# Supplied material
--- START ---

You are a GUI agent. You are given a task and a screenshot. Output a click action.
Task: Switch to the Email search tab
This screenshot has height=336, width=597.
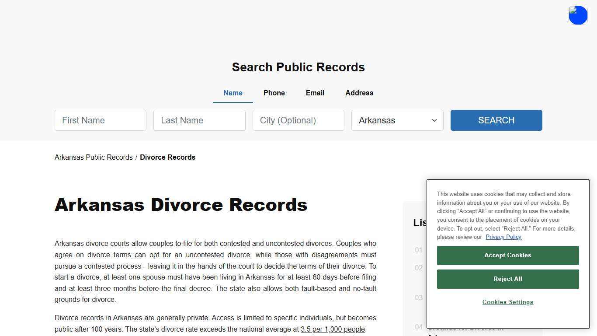(315, 93)
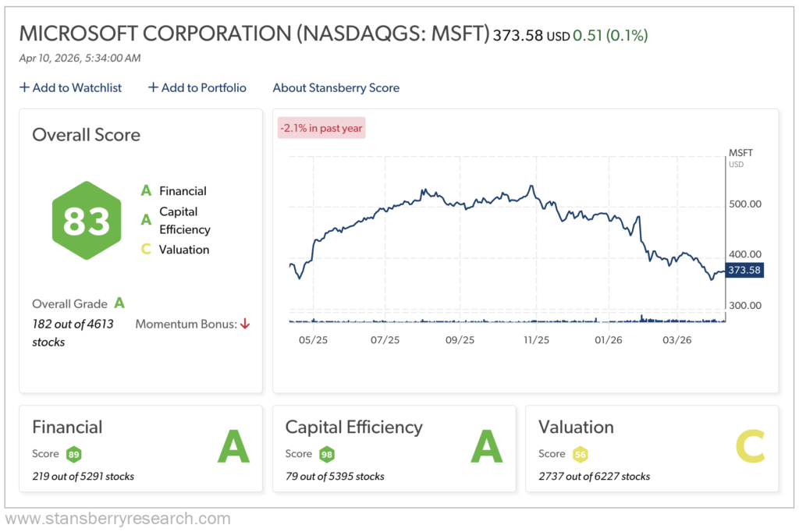Add MSFT to Watchlist

pyautogui.click(x=70, y=88)
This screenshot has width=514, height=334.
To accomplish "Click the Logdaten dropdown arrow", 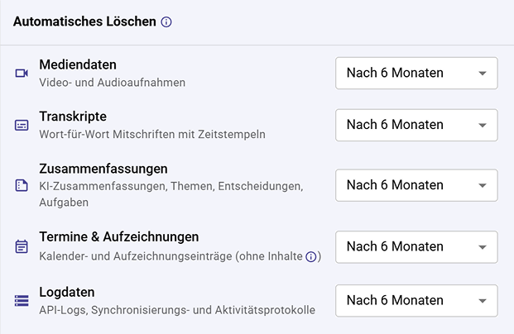I will [483, 301].

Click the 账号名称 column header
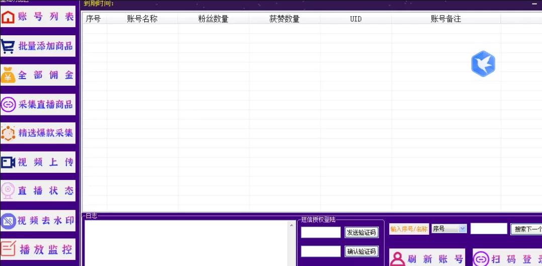142,19
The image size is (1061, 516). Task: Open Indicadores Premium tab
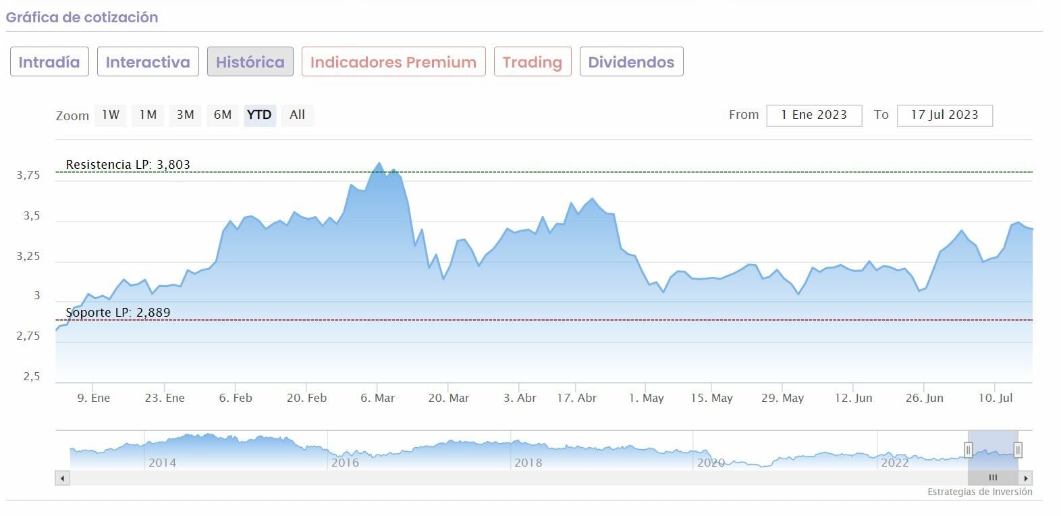point(393,62)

--- END ---

Find the line containing "Click the 账号名称 column header" in the records above, then copy it and every line after it exactly, through the last one, without any pictures.

Click the 账号名称 column header
142,19
The image size is (1061, 516). Task: Open Indicadores Premium tab
point(393,62)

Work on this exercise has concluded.